The Perl Toolchain Summit needs more sponsors. If your company depends on Perl, please support this very important event.

Aim and features

Palantir (Post-processing Analysis tooL for ANTIsmash Reports) is a toolbox for supporting genome mining analyses based on antiSMASH reports, one of the most comprehensible and up-to-date available pipeline for the detection of secondary metalobism pathways. This package offers two different sets of functionalities.

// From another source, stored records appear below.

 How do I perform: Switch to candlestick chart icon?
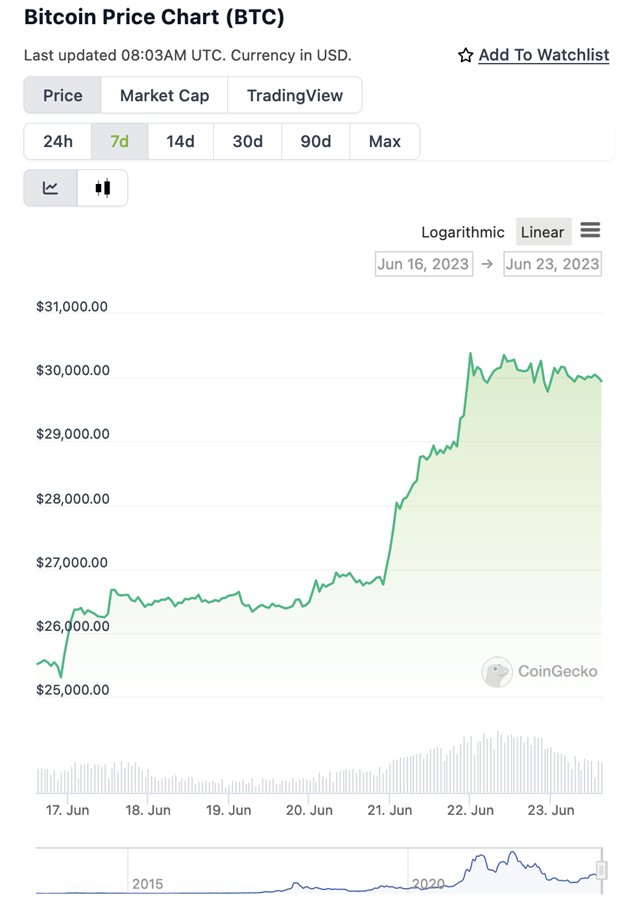103,188
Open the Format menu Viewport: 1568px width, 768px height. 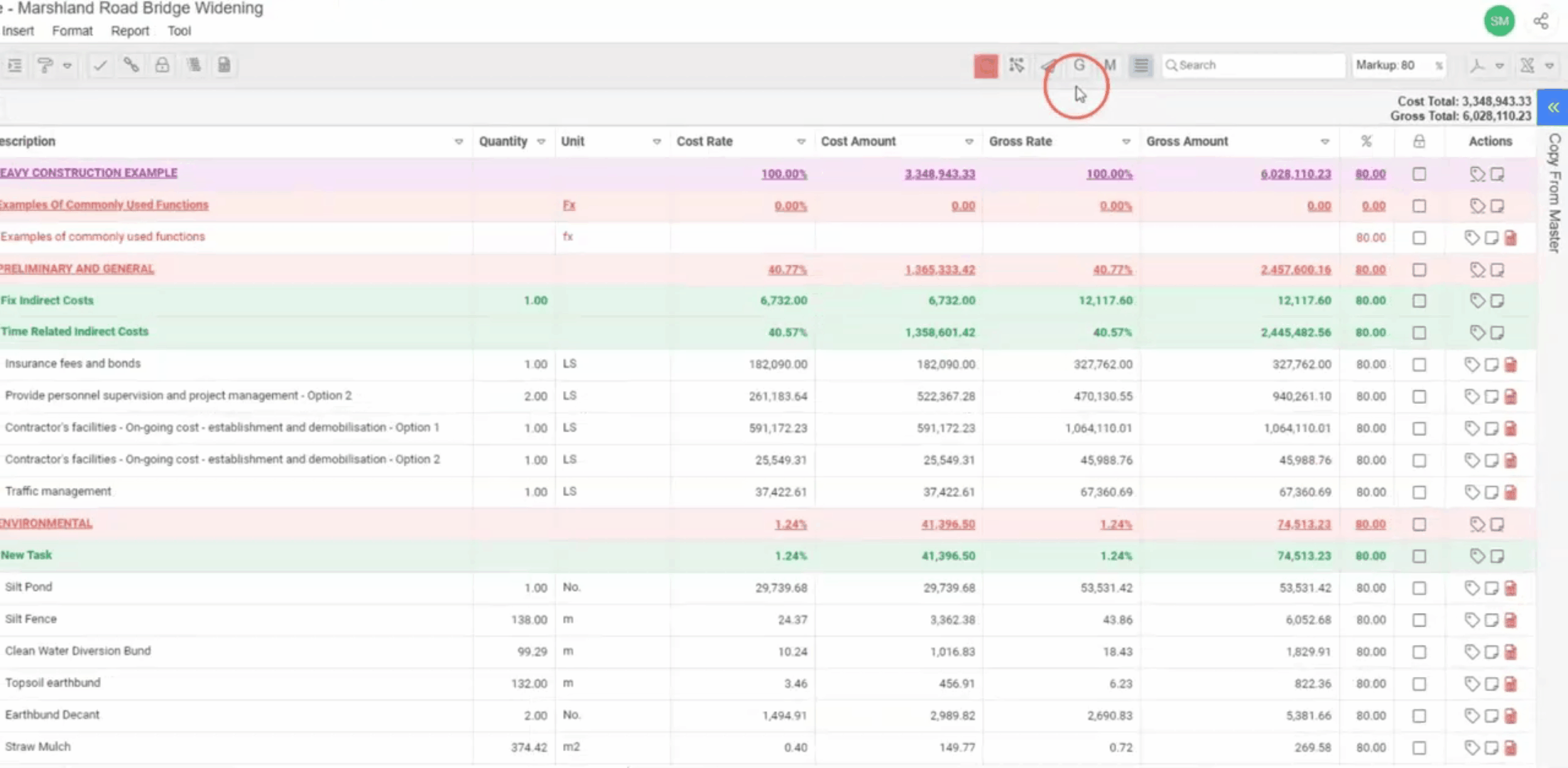click(72, 31)

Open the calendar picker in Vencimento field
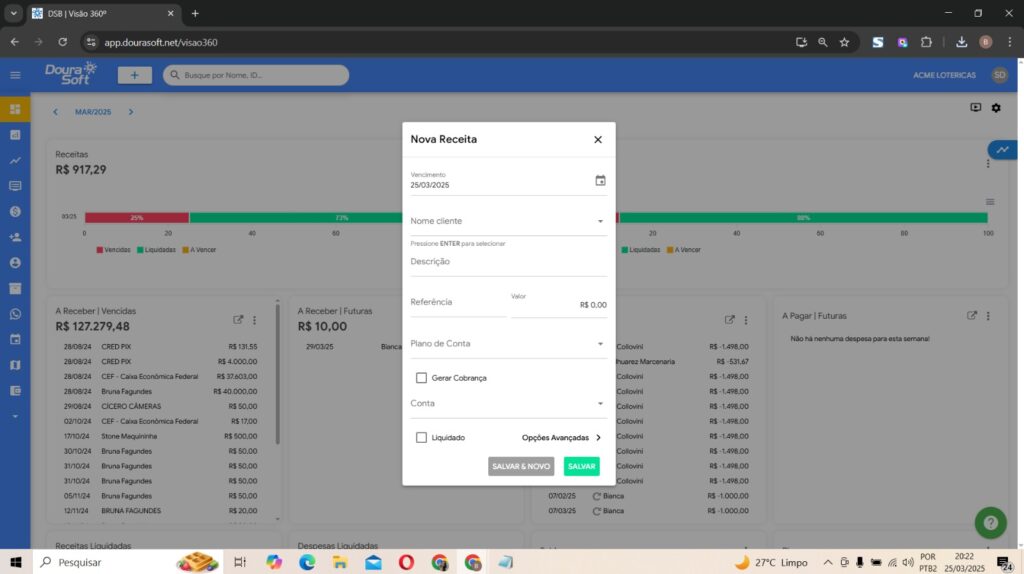pyautogui.click(x=600, y=181)
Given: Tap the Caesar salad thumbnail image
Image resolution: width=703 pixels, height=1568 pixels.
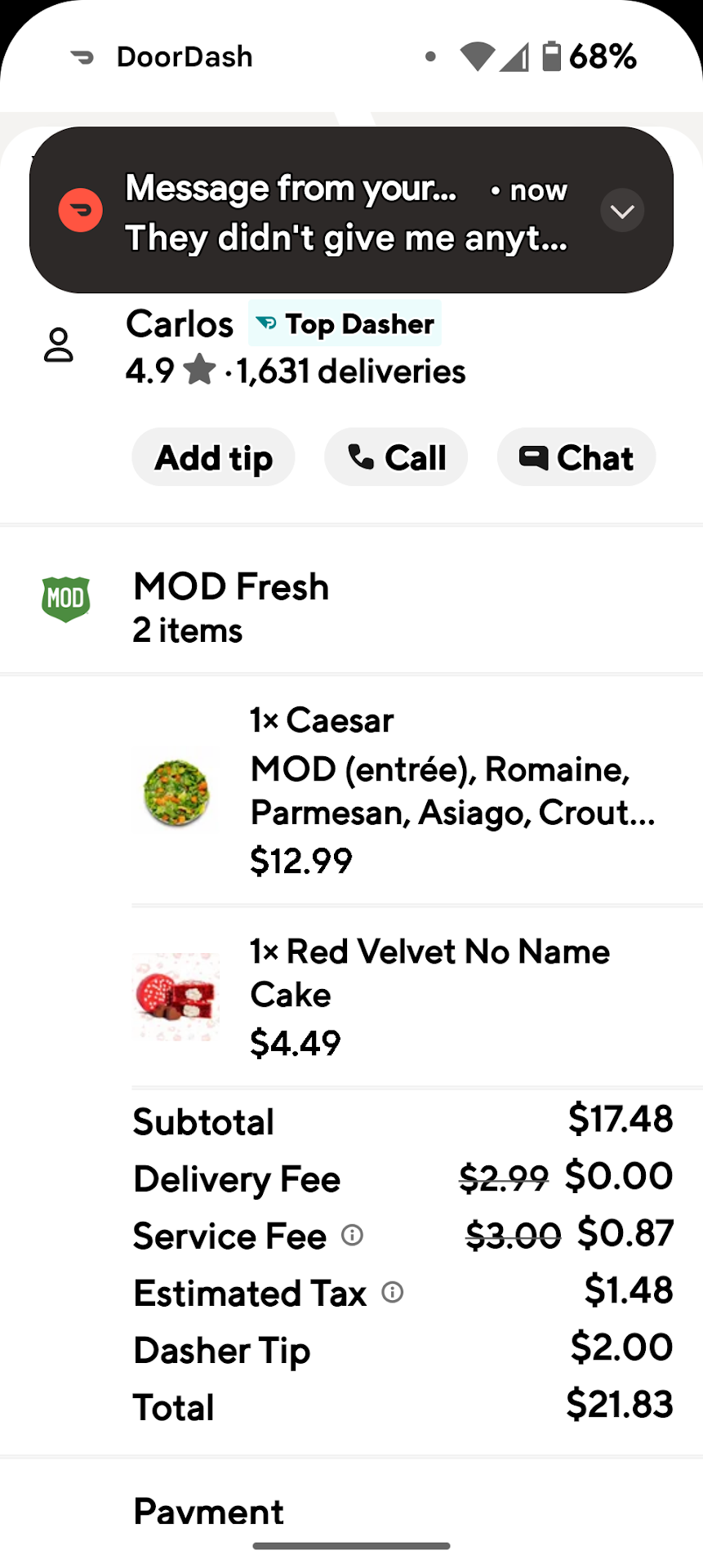Looking at the screenshot, I should tap(176, 792).
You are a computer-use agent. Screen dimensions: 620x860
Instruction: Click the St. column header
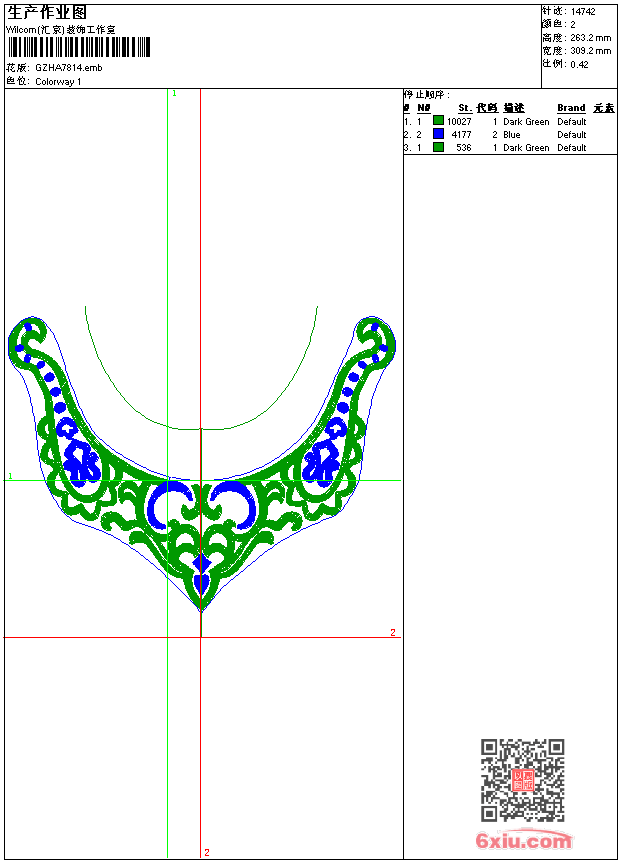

On the one hand, Palantir offers methods for helping the user to manipulate and analyze BGC information for small and large-scale genome mining projects: (1) FASTA sequence extraction at any BGC level, (2) PDF/Word reporting and (3) SQL tables generation for advanced data management.

On the other hand, Palantir aims to achieve a more complete and accurate in silico characterization of NRPS/PKS enzymatic systems with several methods: (4) module delineation, (5) gap-filling for completing the BGC annotation, and (6) the dynamic elongation of their core domain sequences. Moreover, (7) a visualization functionality allows the user to easily check the refinements applied to the BGC domain architecture and compare these with antiSMASH version. Finally, (8) an "exploratory mode" devised to interpret the architecture from scratch, i.e., without any bias from a previously defined consensus, is also provided.

Usage

Installation

Palantir is written in Modern Perl but relies on several external dependencies (see below). You should download and install the corresponding binaries the way you feel the most appropriate for your system:

- HMMER3 (http://hmmer.org/download.html)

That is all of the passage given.